Neuer VW-Motor nicht im Feuer

Keine Ausweitung der ohnehin schon weitreichenden Abgas-Affäre: VW kann zur Frage, ob auch ein zweiter Dieselmotor Fälschungssoftware enthielt, Entwarnung geben. Insgesamt bleibt die Lage aber brenzlig.

Die Abgas-Affäre bei Volkswagen erstreckt sich nicht auf einen weiteren Dieselmotor. Das gab der Konzern am Donnerstag nach internen Untersuchungen in Wolfsburg bekannt. Zuvor war stundenlang unklar gewesen, ob sich der Skandal womöglich auch auf eine Variante des neuen Dieselantriebs EA 288 ausdehnt, der ab dem Jahr 2012 zunächst nur die EU-Abgasnorm Euro 5 erfüllte und später schrittweise auf die strengere Euro-6-Norm umgestellt wurde.

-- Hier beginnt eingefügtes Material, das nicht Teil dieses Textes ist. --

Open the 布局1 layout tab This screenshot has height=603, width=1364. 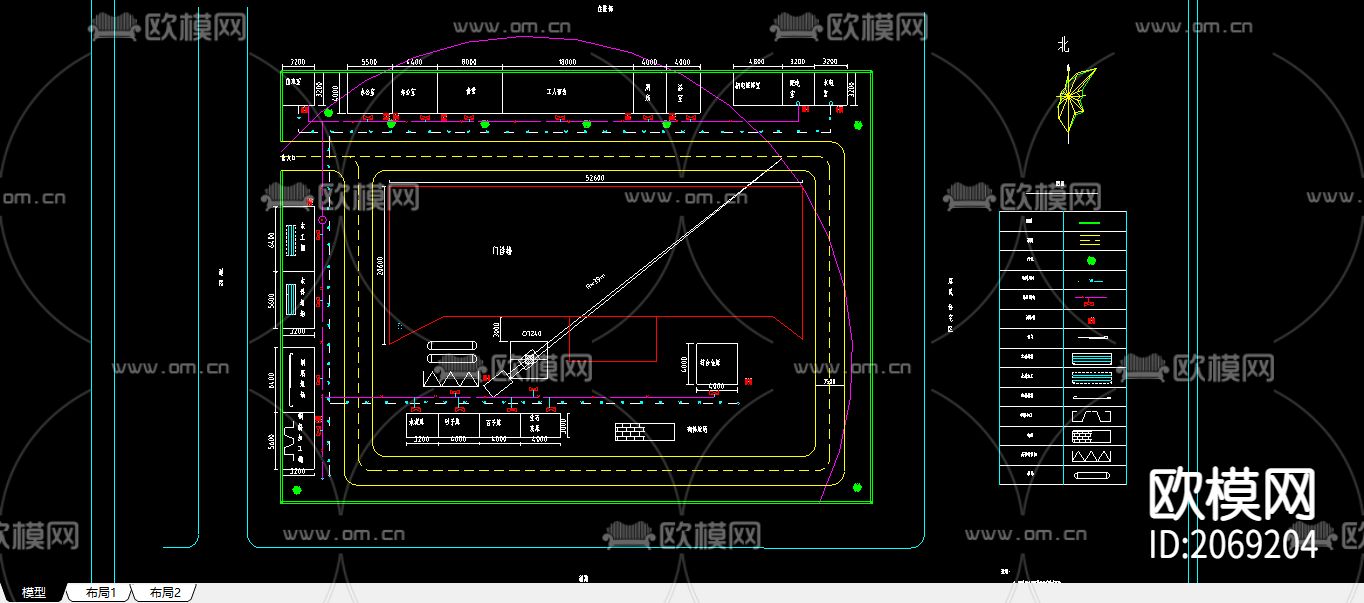(101, 593)
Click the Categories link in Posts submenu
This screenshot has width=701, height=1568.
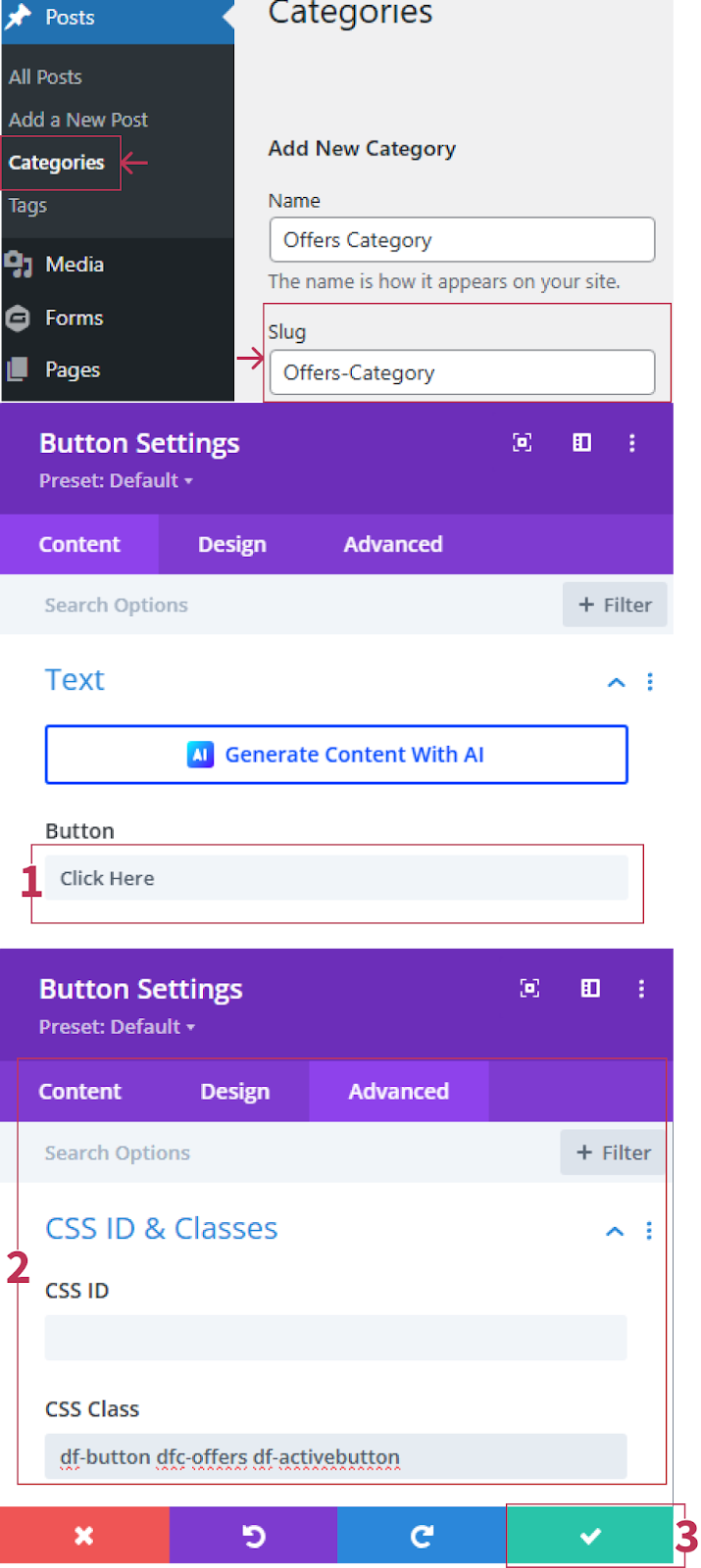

"Volkswagen bestätigt heute, dass in Diesel-Fahrzeugen mit EA-288-Motoren sowohl nach EU5- als auch nach EU6-Norm keine Software verbaut ist, die eine unzulässige Abschalteinrichtung im Sinne der Gesetzgebung darstellt", hieß es. Damit sei klar, dass alle in der Europäischen Union angebotenen Neuwagen des VW-Konzerns mit Dieselantrieb legal sind - egal ob nun in Euro 5 oder Euro 6. Die unternehmensinternen Untersuchungen hatten zunächst offengelassen, ob auch eine jüngere Dieselmotoren-Generation in den Strudel der Rückrufe geraten könnte.

Bisher hatte nur der Motor EA 189 im Fokus der Rückrufe gestanden, ein älterer Diesel, der nur bis zur Abgasnorm Euro 5 reichte. Am Donnerstag kam dann der Verdacht auf, auch die frühe Version des Nachfolgers EA 288 - ab 2012 zunächst ebenfalls gemäß der Euro-5-Norm im Einsatz - könnte eine Betrugssoftware in der Steuerung enthalten.

"Wir haben keine Erkenntnisse, dass der EA 288 nach Euro 5 auch eine unzulässige Abschaltvorrichtung hat", hatte das Kraftfahrt-Bundesamt (KBA) erklärt. Ein Sprecher der Behörde sagte aber auch: "Unsere Untersuchungen dauern an." Details zu den im KBA zur Analyse anstehenden Motorvarianten nannte er nicht. Euro 6 ist eine striktere Norm als die vorherige Abgasvorgabe Euro 5 und gilt für Pkw seit September. Derzeit stehen in den eigenen Autohäusern laut VW nur noch Modelle mit Euro-6-Zulassung. Der Konzern muss allein in Deutschland 2,4 Millionen Diesel zurückrufen. Die Aktion soll im Januar beginnen.

Unterdessen wies Volkswagen einen Bericht zu angeblich frühen Kenntnissen im Markenvorstand über Probleme mit Abgaswerten von Dieselautos zurück. Dagegen berichtete das "Manager Magazins", dass Mitglieder des Top-Managements bei der Kernmarke VW bereits im Frühjahr 2014 von Ungereimtheiten wussten. Dies hatte das Blatt am Donnerstag vorab unter Berufung auf ein Sitzungsprotokoll gemeldet. "Eine solche Protokollnotiz existiert nicht", betonte ein Konzernsprecher.

Mahnung schon 2014

Laut "Manager Magazin" diskutierte im Frühling 2014 der VW-Markenvorstand - damals geleitet vom inzwischen zurückgetretenen Konzernchef Martin Winterkorn - über einen Brief der US-Umweltbehörde EPA. Aus Dokumenten der kalifornischen Umweltschutzbehörde CARB geht hervor, dass VW schon 2014 von Ungereimtheiten in Kenntnis gesetzt wurde. Später führte das Unternehmen einen freiwilligen Rückruf der betroffenen Fahrzeuge durch und meinte, das Problem gelöst zu haben.